E Sá, cá fora, muito tristonho:

 - Eles bebem, homem sua,
dói-lhes pouco a dor alheia
querem que nos doa a sua.

Deus, meu puro Deus, Jeová, Senhor, conduz à Terra Prometida aqueles que libertarás e ressuscita Jacob, Jacob o das cinzas que ninguém pode enumerar. Deus, meu puro Deus, Jeová, Senhor, conduz e protege, tu que resides nas mais belas moradas celestes, guia aqueles que com a tua mão direita plantastes...
Era o Pessakh, a Páscoa judaica, celebrava-se o Seder, a cerimónia pascal judaica, e já se fizera em segredo aspirar a mirra, e tinha-se celebrado o vinho, e fizera-se consumir o pãozinho ázimo, as ervas amargas, o doce mel, o ovo cozido em cinzas, o aipo, o harosset que é o bolinho misturado de vários frutos a simbolizar a argamassa com que os judeus construíram as suas casas no exílio do Egipto nos velhos tempos, o harosset tornado próprio da cerimónia. - Tudo isto em muito segredo, pois era mais que proibição.

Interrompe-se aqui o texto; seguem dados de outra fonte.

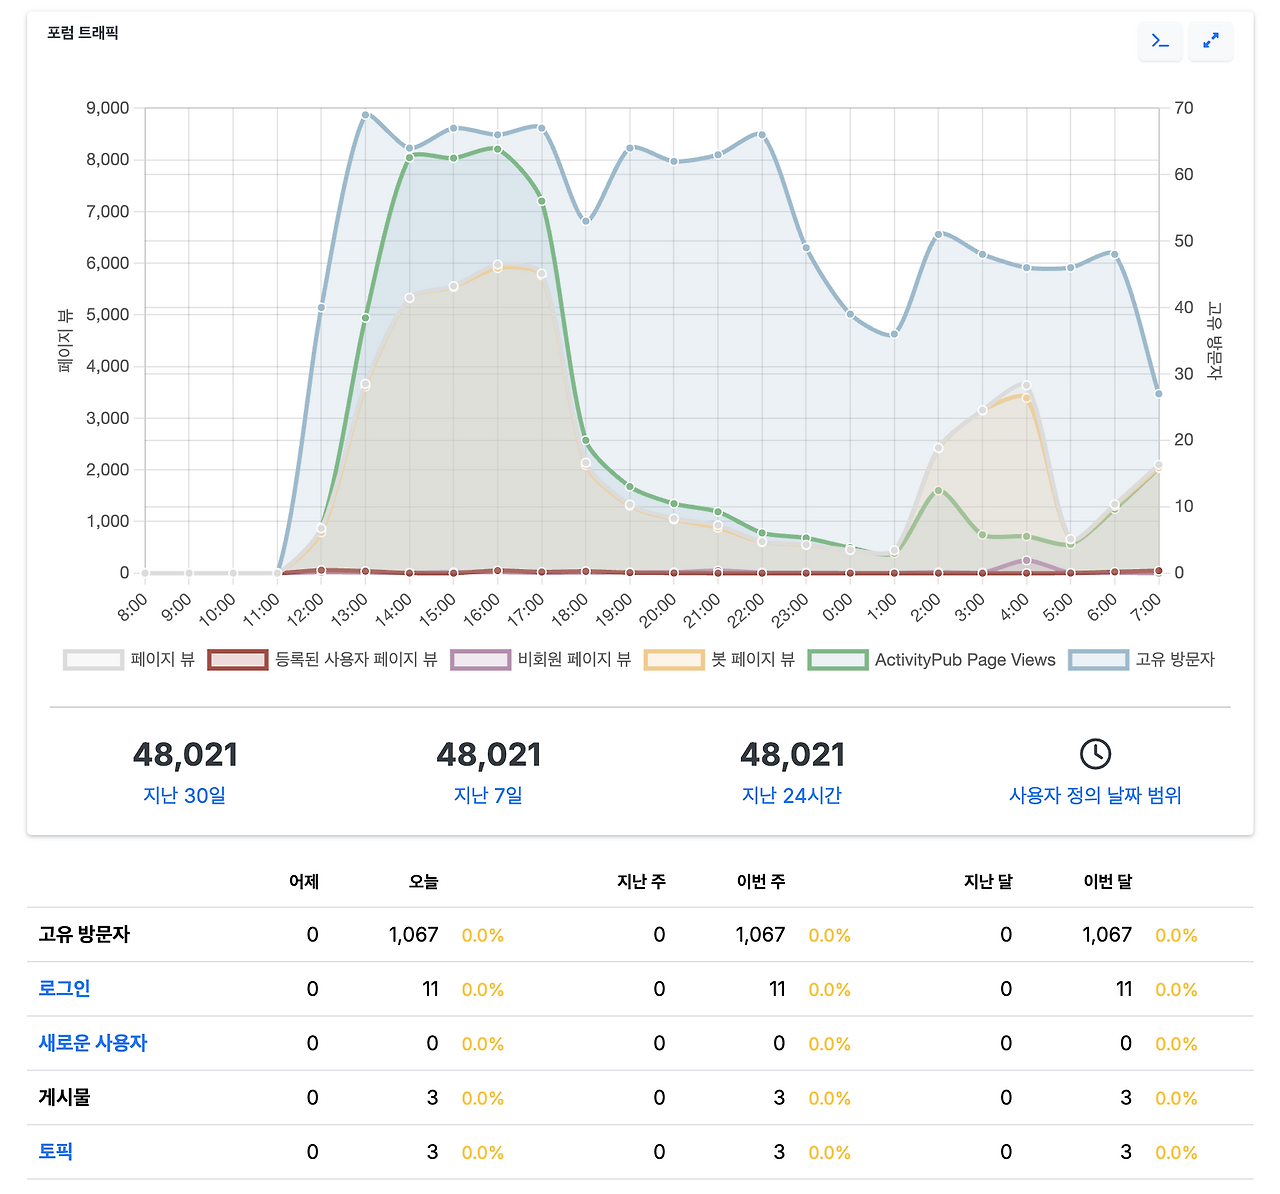Expand the forum traffic chart fullscreen

coord(1210,41)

Estavam agora à conversa, e faziam-no em voz segredada, tal era já o hábito de escutas e perseguições... Seria pior agora do que aquando da Queda do Templo? - Que podemos dizer nós, judeus, de El-Rei, se nem para os seus cristãos é de gratidão? Zacuto contava e um punhado de hebreus escutava atentamente. - Está-lhe na raça, no sangue. Desdenhou de Pedro, o navegador, e do grande Vasco, e de Magalhães, o coxo, que até um mar novo descobriu e que, tal como esse Colombo zarpou daqui para fora a servir os Espanhóis, ou de Tristão da Cunha que chegou a cegar pela dedicação em que andava, ou de Francisco de Almeida, ou de Afonso, o Albuquerque que andou tanto e tão bem pelo Índico... Ignorou Pacheco Pereira e os Cortes Reais. Sim, que a esse Pacheco mandou-o trazer ao reino em ferros e sem lhos tirarem dos pés, esteve muito tempo na cadeia, até que, por se saber serem falsas parte das culpas que lhe punham, o soltaram tão pobre como o que era quando foi para a Mina. E aos Cortes Reais desdenhou os serviços e ignorou-os, e sendo que eles lhe descobriram a Terra dos Bacalhaus… - Não é por aí que vive um povo raro? – quis um deles saber». In Alexandre Honrado, Os Venturosos, Círculo de Leitores, Braga, 2000, ISBN 972-42-2392-2.